Uso da aeronave coincidiu com agendas da governadora
Segundo apuração da Folha de S.Paulo, um despacho oficial de 15 de dezembro autorizou a retirada dos equipamentos médicos. A aeronave foi então preparada para transporte VIP, classificação prevista nos documentos de aquisição do avião.
No dia seguinte, Raquel Lyra viajou para Brasília, onde participou de compromissos no Palácio do Planalto. Nessa viagem, houve reunião com o presidente Luiz Inácio Lula da Silva (PT). Na mesma passagem pela capital federal, a governadora também teve encontro com o presidente nacional do PSD, Gilberto Kassab.
Enquanto a aeronave estava dedicada ao deslocamento oficial, o governo contratou a empresa Easy Táxi Aéreo para executar operações de:
- transporte de paciente;
- captação de órgãos para transplante;
- apoio a missões aeromédicas urgentes.
De acordo com a reportagem da Folha, os serviços custaram cerca de R$ 100 mil aos cofres públicos.
Embora o valor represente uma fração do investimento total realizado na compra da aeronave, a contratação chamou atenção. Isso ocorreu porque foi feita poucos dias após a entrega de um equipamento adquirido justamente para executar esse tipo de missão. A situação ampliou questionamentos sobre a eficiência operacional da decisão de retirar temporariamente o kit aeromédico.
Compra previa múltiplas funções, incluindo transporte de autoridades
O edital que embasou a aquisição da aeronave do Governo de Pernambuco previa utilização multimissão.
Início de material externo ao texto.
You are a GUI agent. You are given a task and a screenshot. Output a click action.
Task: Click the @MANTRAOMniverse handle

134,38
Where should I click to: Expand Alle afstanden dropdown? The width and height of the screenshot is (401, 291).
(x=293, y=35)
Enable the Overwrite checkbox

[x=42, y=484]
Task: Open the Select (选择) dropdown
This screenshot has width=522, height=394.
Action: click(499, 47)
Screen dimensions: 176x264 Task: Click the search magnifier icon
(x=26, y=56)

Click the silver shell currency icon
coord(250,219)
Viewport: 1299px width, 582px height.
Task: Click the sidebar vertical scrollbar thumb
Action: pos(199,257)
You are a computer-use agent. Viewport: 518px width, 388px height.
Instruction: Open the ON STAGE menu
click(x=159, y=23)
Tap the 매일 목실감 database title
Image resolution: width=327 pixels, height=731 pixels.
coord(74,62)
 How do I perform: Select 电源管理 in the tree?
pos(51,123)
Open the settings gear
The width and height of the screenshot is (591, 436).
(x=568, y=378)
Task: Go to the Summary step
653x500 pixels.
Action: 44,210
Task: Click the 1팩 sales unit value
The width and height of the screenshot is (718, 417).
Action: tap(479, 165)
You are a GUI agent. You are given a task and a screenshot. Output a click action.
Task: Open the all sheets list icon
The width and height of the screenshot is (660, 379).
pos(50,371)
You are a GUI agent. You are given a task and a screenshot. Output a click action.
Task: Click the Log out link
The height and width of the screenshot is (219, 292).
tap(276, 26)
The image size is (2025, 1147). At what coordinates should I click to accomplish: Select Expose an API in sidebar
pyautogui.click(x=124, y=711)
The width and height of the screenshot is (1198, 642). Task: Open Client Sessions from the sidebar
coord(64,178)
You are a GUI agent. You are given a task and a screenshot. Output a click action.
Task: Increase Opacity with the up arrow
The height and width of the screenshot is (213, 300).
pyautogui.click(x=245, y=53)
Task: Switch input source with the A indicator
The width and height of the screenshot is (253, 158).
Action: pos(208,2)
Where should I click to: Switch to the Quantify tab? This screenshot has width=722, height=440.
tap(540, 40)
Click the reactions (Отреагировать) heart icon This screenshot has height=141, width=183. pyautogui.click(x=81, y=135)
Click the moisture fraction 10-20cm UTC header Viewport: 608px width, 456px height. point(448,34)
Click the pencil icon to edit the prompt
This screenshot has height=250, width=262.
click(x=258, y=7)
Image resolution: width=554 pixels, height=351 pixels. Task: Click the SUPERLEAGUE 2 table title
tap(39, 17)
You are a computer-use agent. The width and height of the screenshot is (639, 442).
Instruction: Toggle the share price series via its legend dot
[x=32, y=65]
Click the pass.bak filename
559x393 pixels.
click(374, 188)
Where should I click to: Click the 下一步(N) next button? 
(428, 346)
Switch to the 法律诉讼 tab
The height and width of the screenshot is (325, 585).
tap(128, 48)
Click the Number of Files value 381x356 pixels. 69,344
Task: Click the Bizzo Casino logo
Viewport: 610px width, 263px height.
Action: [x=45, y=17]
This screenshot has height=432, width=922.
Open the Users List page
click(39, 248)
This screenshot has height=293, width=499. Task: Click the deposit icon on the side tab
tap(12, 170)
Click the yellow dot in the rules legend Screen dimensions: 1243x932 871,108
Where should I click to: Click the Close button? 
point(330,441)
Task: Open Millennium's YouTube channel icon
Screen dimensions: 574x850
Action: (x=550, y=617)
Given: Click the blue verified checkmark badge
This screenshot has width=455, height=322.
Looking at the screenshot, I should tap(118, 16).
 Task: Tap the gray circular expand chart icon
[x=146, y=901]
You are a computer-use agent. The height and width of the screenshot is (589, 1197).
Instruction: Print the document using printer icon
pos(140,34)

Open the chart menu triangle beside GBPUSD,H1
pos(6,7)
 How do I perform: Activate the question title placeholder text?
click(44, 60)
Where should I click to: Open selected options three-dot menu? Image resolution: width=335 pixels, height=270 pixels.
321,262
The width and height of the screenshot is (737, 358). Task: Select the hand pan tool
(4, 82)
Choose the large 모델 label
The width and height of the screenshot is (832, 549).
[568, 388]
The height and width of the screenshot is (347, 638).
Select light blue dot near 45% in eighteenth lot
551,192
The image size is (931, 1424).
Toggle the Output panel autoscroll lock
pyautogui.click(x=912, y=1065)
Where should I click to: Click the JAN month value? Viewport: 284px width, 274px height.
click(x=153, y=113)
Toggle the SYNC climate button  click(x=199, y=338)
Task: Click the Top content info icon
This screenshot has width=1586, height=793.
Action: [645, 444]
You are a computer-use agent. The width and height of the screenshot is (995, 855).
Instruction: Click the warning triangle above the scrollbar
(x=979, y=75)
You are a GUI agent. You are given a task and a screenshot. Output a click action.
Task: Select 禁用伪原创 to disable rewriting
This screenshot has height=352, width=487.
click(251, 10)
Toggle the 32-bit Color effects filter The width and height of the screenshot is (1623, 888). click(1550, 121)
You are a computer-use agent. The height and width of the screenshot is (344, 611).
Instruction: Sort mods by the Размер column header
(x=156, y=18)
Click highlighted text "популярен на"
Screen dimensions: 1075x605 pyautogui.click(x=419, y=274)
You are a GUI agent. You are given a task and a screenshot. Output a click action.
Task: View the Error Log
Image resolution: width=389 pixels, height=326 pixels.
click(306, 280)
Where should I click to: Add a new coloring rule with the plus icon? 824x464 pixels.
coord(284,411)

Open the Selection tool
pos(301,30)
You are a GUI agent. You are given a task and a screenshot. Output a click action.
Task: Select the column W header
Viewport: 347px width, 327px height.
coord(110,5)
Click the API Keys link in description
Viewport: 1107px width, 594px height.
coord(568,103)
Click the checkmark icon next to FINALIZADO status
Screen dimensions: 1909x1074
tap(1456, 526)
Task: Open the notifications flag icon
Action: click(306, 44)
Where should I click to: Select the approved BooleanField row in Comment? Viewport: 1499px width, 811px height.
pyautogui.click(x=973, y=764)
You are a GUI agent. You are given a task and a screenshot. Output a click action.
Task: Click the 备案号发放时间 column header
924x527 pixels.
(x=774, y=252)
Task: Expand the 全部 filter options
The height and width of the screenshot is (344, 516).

Entre as funções autorizadas estavam transporte de autoridades, operações policiais, defesa civil, deslocamento de órgãos para transplante e atendimento aeromédico.
Essa previsão é um dos principais argumentos utilizados pelo governo para justificar a utilização do equipamento em agendas institucionais da governadora.
Na apresentação oficial do avião, porém, a comunicação institucional destacou principalmente o ganho operacional para missões de saúde. Em vídeos e publicações divulgados pelo GTA, representantes da corporação afirmaram que a nova aeronave ampliaria a capacidade de atendimento dentro e fora de Pernambuco. Segundo eles, o modelo substituiria um modelo menor utilizado anteriormente.
A diferença entre a finalidade mais destacada durante o lançamento e o uso registrado nos primeiros meses após a entrega passou a alimentar discussões. Foram discutidos critérios de gestão e definição de prioridades na utilização de bens públicos de alto valor.
Governo afirma que não houve prejuízo às missões de saúde
Em nota, o Governo de Pernambuco informou que os aviões da frota estadual são empregados exclusivamente em missões institucionais de interesse público. O uso segue critérios técnicos, legais e operacionais.
A gestão estadual também declarou que não houve prejuízo às operações aeromédicas, argumentando que outras aeronaves permaneceram disponíveis para esse tipo de atendimento. Isso aconteceu durante os deslocamentos realizados pela governadora.
Segundo o Executivo, desde o início da atual administração foram registrados 158 trechos aéreos, com economia estimada em R$ 880 mil. O governo acrescenta que 45 desses deslocamentos ocorreram em aeronaves oficiais e que os voos de Raquel Lyra acontecem majoritariamente em linhas comerciais.
Em nota, a administração estadual informou ainda que entre 2020 e 2023 foram liquidados R$ 1,6 milhão em contratos de táxi aéreo referentes ao período de 2019 a 2022. O governo sustenta que os deslocamentos institucionais realizados em aeronaves próprias ocorreram sem comprometer atendimentos de saúde, segurança ou transporte de órgãos.
As explicações oficiais reforçam que o uso da aeronave estava previsto nas regras da licitação. Ainda assim, a sequência de eventos revelada pela Folha de S.Paulo colocou sob escrutínio a escolha de retirar temporariamente o kit médico de um avião recém-incorporado à frota. Isso ocorreu para cumprir missões que haviam sido apresentadas ao público como prioridade no momento da aquisição.